— BEGIN Exercise input —

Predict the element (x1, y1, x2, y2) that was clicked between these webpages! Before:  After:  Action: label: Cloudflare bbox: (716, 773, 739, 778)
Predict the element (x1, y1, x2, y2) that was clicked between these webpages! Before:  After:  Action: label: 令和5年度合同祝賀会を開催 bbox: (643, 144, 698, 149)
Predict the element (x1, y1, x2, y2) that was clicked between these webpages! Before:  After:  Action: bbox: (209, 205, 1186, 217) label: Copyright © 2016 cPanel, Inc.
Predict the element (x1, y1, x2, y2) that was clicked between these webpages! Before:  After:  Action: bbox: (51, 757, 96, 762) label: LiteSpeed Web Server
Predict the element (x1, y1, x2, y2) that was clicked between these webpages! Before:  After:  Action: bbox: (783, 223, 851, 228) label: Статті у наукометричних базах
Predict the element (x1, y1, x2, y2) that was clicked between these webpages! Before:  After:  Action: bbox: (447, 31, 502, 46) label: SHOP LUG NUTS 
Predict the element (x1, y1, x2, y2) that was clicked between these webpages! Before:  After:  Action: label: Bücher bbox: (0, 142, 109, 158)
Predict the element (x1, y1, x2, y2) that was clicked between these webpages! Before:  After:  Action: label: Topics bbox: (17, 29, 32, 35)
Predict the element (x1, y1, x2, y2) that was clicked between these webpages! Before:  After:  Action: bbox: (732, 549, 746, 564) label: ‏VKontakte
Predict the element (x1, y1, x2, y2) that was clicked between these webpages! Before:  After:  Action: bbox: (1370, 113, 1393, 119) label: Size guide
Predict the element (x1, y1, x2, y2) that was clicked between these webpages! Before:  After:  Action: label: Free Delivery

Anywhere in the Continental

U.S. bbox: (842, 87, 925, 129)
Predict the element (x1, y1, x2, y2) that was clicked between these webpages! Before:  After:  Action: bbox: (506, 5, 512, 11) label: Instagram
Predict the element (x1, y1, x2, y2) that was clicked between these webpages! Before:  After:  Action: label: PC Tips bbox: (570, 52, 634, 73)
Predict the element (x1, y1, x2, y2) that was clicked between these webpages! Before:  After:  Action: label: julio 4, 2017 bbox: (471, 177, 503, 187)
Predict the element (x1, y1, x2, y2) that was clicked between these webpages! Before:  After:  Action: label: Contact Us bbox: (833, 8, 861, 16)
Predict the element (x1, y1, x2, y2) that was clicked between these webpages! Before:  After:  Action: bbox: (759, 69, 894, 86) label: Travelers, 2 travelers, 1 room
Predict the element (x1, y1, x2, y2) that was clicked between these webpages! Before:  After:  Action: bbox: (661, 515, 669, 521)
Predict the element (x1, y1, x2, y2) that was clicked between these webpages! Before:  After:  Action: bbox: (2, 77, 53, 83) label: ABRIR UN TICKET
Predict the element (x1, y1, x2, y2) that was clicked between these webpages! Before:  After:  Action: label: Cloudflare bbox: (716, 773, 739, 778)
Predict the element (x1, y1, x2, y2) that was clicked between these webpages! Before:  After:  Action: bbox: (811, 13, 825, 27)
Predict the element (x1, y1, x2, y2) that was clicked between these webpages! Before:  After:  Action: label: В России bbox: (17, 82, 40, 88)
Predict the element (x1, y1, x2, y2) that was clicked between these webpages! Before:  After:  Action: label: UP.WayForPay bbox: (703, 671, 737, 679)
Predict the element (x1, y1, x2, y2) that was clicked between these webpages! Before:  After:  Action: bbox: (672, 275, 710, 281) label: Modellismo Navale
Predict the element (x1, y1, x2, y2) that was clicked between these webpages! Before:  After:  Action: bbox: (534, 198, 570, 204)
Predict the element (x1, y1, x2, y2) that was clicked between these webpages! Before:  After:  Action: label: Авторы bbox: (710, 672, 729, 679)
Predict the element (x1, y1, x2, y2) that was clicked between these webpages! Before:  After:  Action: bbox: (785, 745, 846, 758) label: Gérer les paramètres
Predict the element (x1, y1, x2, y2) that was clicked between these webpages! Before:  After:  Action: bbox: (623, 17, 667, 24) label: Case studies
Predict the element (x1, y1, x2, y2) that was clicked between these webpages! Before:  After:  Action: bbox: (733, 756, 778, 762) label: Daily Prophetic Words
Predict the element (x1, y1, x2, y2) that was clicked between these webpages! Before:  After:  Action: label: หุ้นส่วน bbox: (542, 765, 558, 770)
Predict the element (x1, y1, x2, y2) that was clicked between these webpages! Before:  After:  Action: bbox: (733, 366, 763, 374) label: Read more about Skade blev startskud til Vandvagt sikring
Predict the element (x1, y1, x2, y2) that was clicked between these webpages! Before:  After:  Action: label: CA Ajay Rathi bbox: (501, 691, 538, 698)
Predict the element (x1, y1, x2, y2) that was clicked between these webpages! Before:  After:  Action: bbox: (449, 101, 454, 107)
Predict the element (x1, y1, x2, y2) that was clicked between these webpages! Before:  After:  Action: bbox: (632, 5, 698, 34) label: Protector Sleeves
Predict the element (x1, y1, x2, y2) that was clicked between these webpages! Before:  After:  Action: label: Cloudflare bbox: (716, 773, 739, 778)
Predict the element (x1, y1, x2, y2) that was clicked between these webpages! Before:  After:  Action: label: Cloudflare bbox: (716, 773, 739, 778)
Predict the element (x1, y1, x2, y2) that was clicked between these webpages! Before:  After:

— END Exercise input —

### Task instructions:
Reproduce all of the lines above verbatim, without any changes.

### The completed task:
Predict the element (x1, y1, x2, y2) that was clicked between these webpages! Before:  After:  Action: label: Cloudflare bbox: (716, 773, 739, 778)
Predict the element (x1, y1, x2, y2) that was clicked between these webpages! Before:  After:  Action: label: 令和5年度合同祝賀会を開催 bbox: (643, 144, 698, 149)
Predict the element (x1, y1, x2, y2) that was clicked between these webpages! Before:  After:  Action: bbox: (209, 205, 1186, 217) label: Copyright © 2016 cPanel, Inc.
Predict the element (x1, y1, x2, y2) that was clicked between these webpages! Before:  After:  Action: bbox: (51, 757, 96, 762) label: LiteSpeed Web Server
Predict the element (x1, y1, x2, y2) that was clicked between these webpages! Before:  After:  Action: bbox: (783, 223, 851, 228) label: Статті у наукометричних базах
Predict the element (x1, y1, x2, y2) that was clicked between these webpages! Before:  After:  Action: bbox: (447, 31, 502, 46) label: SHOP LUG NUTS 
Predict the element (x1, y1, x2, y2) that was clicked between these webpages! Before:  After:  Action: label: Bücher bbox: (0, 142, 109, 158)
Predict the element (x1, y1, x2, y2) that was clicked between these webpages! Before:  After:  Action: label: Topics bbox: (17, 29, 32, 35)
Predict the element (x1, y1, x2, y2) that was clicked between these webpages! Before:  After:  Action: bbox: (732, 549, 746, 564) label: ‏VKontakte
Predict the element (x1, y1, x2, y2) that was clicked between these webpages! Before:  After:  Action: bbox: (1370, 113, 1393, 119) label: Size guide
Predict the element (x1, y1, x2, y2) that was clicked between these webpages! Before:  After:  Action: label: Free Delivery

Anywhere in the Continental

U.S. bbox: (842, 87, 925, 129)
Predict the element (x1, y1, x2, y2) that was clicked between these webpages! Before:  After:  Action: bbox: (506, 5, 512, 11) label: Instagram
Predict the element (x1, y1, x2, y2) that was clicked between these webpages! Before:  After:  Action: label: PC Tips bbox: (570, 52, 634, 73)
Predict the element (x1, y1, x2, y2) that was clicked between these webpages! Before:  After:  Action: label: julio 4, 2017 bbox: (471, 177, 503, 187)
Predict the element (x1, y1, x2, y2) that was clicked between these webpages! Before:  After:  Action: label: Contact Us bbox: (833, 8, 861, 16)
Predict the element (x1, y1, x2, y2) that was clicked between these webpages! Before:  After:  Action: bbox: (759, 69, 894, 86) label: Travelers, 2 travelers, 1 room
Predict the element (x1, y1, x2, y2) that was clicked between these webpages! Before:  After:  Action: bbox: (661, 515, 669, 521)
Predict the element (x1, y1, x2, y2) that was clicked between these webpages! Before:  After:  Action: bbox: (2, 77, 53, 83) label: ABRIR UN TICKET
Predict the element (x1, y1, x2, y2) that was clicked between these webpages! Before:  After:  Action: label: Cloudflare bbox: (716, 773, 739, 778)
Predict the element (x1, y1, x2, y2) that was clicked between these webpages! Before:  After:  Action: bbox: (811, 13, 825, 27)
Predict the element (x1, y1, x2, y2) that was clicked between these webpages! Before:  After:  Action: label: В России bbox: (17, 82, 40, 88)
Predict the element (x1, y1, x2, y2) that was clicked between these webpages! Before:  After:  Action: label: UP.WayForPay bbox: (703, 671, 737, 679)
Predict the element (x1, y1, x2, y2) that was clicked between these webpages! Before:  After:  Action: bbox: (672, 275, 710, 281) label: Modellismo Navale
Predict the element (x1, y1, x2, y2) that was clicked between these webpages! Before:  After:  Action: bbox: (534, 198, 570, 204)
Predict the element (x1, y1, x2, y2) that was clicked between these webpages! Before:  After:  Action: label: Авторы bbox: (710, 672, 729, 679)
Predict the element (x1, y1, x2, y2) that was clicked between these webpages! Before:  After:  Action: bbox: (785, 745, 846, 758) label: Gérer les paramètres
Predict the element (x1, y1, x2, y2) that was clicked between these webpages! Before:  After:  Action: bbox: (623, 17, 667, 24) label: Case studies
Predict the element (x1, y1, x2, y2) that was clicked between these webpages! Before:  After:  Action: bbox: (733, 756, 778, 762) label: Daily Prophetic Words
Predict the element (x1, y1, x2, y2) that was clicked between these webpages! Before:  After:  Action: label: หุ้นส่วน bbox: (542, 765, 558, 770)
Predict the element (x1, y1, x2, y2) that was clicked between these webpages! Before:  After:  Action: bbox: (733, 366, 763, 374) label: Read more about Skade blev startskud til Vandvagt sikring
Predict the element (x1, y1, x2, y2) that was clicked between these webpages! Before:  After:  Action: label: CA Ajay Rathi bbox: (501, 691, 538, 698)
Predict the element (x1, y1, x2, y2) that was clicked between these webpages! Before:  After:  Action: bbox: (449, 101, 454, 107)
Predict the element (x1, y1, x2, y2) that was clicked between these webpages! Before:  After:  Action: bbox: (632, 5, 698, 34) label: Protector Sleeves
Predict the element (x1, y1, x2, y2) that was clicked between these webpages! Before:  After:  Action: label: Cloudflare bbox: (716, 773, 739, 778)
Predict the element (x1, y1, x2, y2) that was clicked between these webpages! Before:  After:  Action: label: Cloudflare bbox: (716, 773, 739, 778)
Predict the element (x1, y1, x2, y2) that was clicked between these webpages! Before:  After:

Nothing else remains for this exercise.